Hills mean higher development costs that must be built into home prices. And because parcels might be uneven, with lots at grades of 5 percent to 7 percent, densities in some communities will drop. Lower densities could require higher home prices as well, because development costs are distributed among fewer homes. Consider The Howard Hughes Corp.’s joint venture with Discovery Land Co. to develop 250 homes on 555 acres near Tropicana Avenue and Town Center Drive, with hilly lots of up to three acres and parcel prices starting in the low seven figures.

“You have a tremendous challenge when you have any parcel with a grade change of 5 percent from one end to the other,” said Julie Cleaver, vice president of planning and design at The Howard Hughes Corp. “How do you transition a home on that grade? We’ve worked through some of those challenges at The Paseos, but we’re still getting better at what those transitions can look like. We may sacrifice density, but we may also be working with different kinds of products to give us the density we need.”

In Downtown Summerlin, The Howard Hughes Corp. will go the opposite direction. Its 1.6 million-square-foot shopping center, the 200,000-square-foot One Summerlin office building and Red Rock Resort are in place. Set to follow are as many as 4,000 townhomes, apartments and mid- and high-rise condo towers for up to 10,000 residents. That’s a population density more like Manhattan than anything in Southern Nevada.

Downtown Summerlin would make the master plan Southern Nevada’s first true “edge city,” a dense cluster of upscale offices, shopping centers and entertainment districts outside central business districts on the Strip and downtown.

“I think of it like Tyson’s Corner, Va.,” Van Epp said. “That area went through two or three decades of fairly low-density construction, but out of necessity, as it built up around highway interchanges, it got redeveloped to a higher density, with more height involved.”

Even with all of those development plans, observers disagree on how important Summerlin, which has more than 100,000 residents now, will remain as it nears build-out.

“It’s going to be less influential than it has been as we rethink living in this valley,” Fielden said.

He pointed to principles forged by Southern Nevada Strong, a federally funded regional coalition looking at long-term development. It envisions more varied housing stock that includes affordable apartments and homes on big lots; expanded public transportation such as light rail; and streets safer for walking and biking.

“Places like Summerlin are going to be almost examples of the past rather than the future,” Fielden said.

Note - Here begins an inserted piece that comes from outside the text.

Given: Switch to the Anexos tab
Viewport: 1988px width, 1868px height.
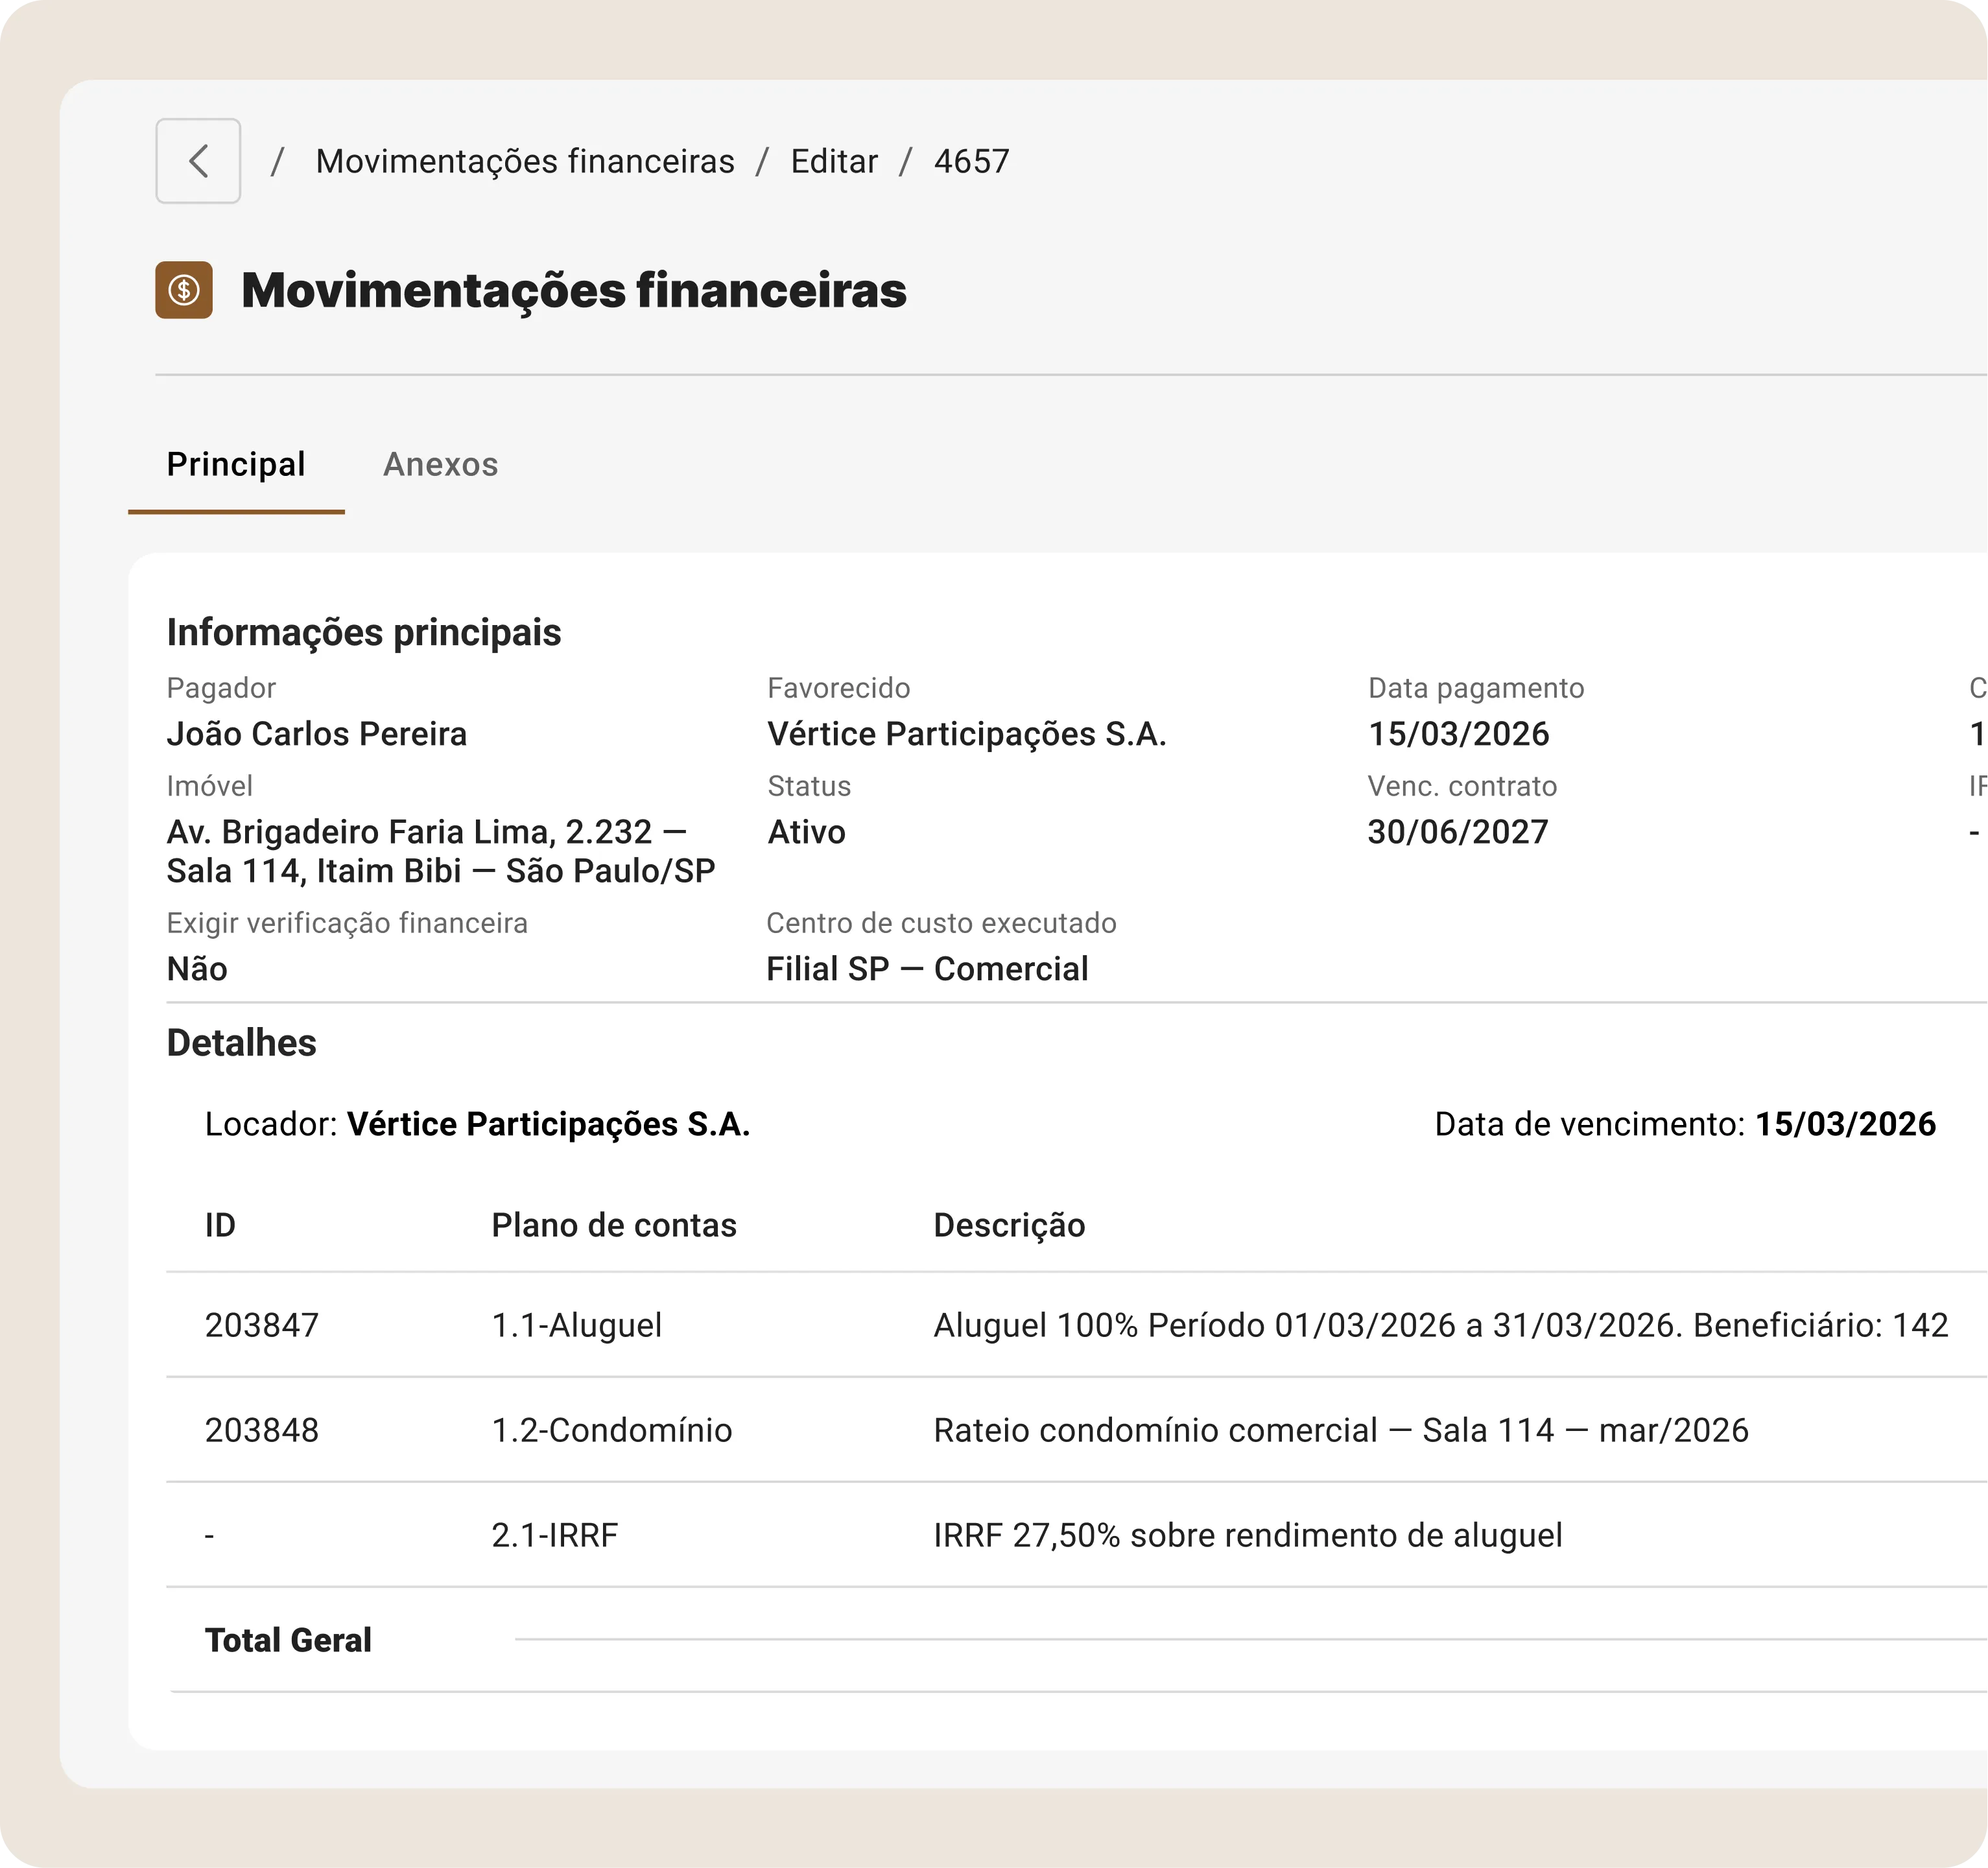Looking at the screenshot, I should pos(440,464).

But Smith said Summerlin always will be perceived as an “upgrade or move-up product,” ever “a barometer for measuring any new master plan.”

Cleaver said she wouldn’t have it any other way.

“Any time we do anything, because of our size, it can’t help but have an impact on the rest of the valley,” she said. “We think in a big way. It’s really important to us to raise the bar on the standard of living not just for Summerlin, but for people across Las Vegas.”